Read an excerpt from the summary

In 1938, an educated person could choose from three big stories about where the world was headed: fascist, communist, or liberal. By 1968, two remained. By 1998, the liberal package had won outright — free markets, free elections, human rights, the end of history. When Yuval Noah Harari sat down to write *21 Lessons for the 21st Century* in 2018, the count had fallen to zero. Not because a new story had won, but because the old one had hollowed out and nothing had taken its place.

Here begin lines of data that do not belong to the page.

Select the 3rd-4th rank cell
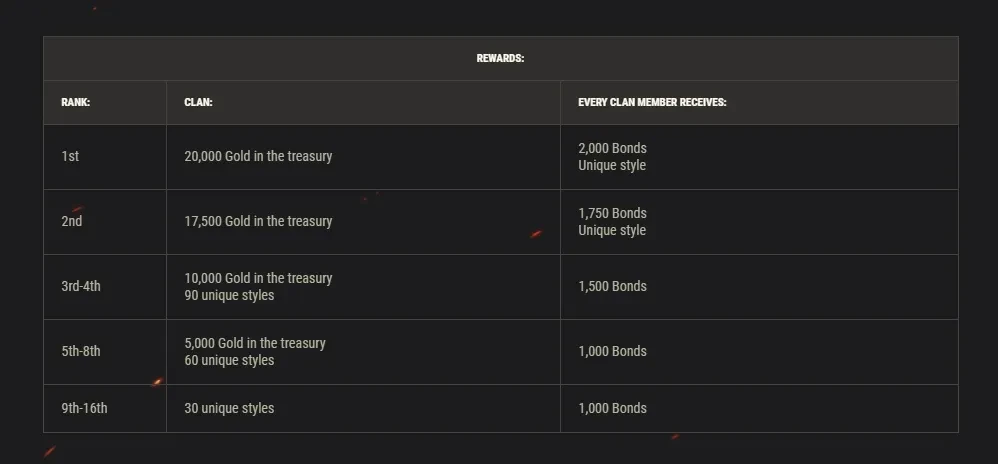Image resolution: width=998 pixels, height=464 pixels. click(81, 286)
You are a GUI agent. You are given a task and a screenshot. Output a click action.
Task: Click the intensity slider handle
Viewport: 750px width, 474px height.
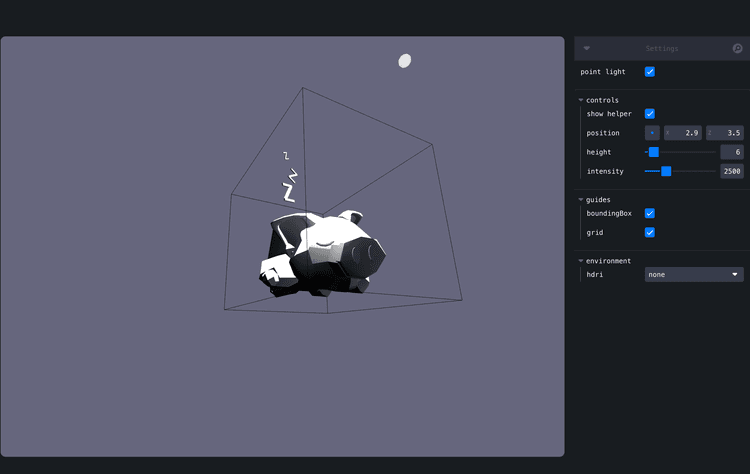click(x=666, y=171)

That zero is the room the book is written into. Harari's first book, *Sapiens*, zoomed all the way out to the human past. His second, *Homo Deus*, zoomed forward to a post-human future. This one stays uncomfortably close to the present — the next few decades — and asks what to do with a civilization that lost its plot midway through the chapter. The animating line is short and useful: "In a world deluged by irrelevant information, clarity is power." The book is not a manual. It is a writer trying to think clearly in public about twenty-one things at once, knowing each deserves a shelf to itself.

The View From Now

The structure walks outward and then back in. Part one asks what biotech and artificial intelligence are doing to liberal certainties. Part two asks whether the political units we still believe in — nations, religions, civilizations — can handle problems that do not respect borders. Part three turns to the fears that come with all of that: terrorism, war, the temptation to feel that we are the center of history. Part four is about truth, or the fact that we are a species that runs on stories whether they are true or not. Part five, the most personal section, asks what an individual should actually do with a head full of all this. Harari notes early that he criticizes liberal democracy not because it is uniquely bad but because it is "the most successful and most versatile political model humans have so far developed." The criticism is meant as maintenance, not demolition.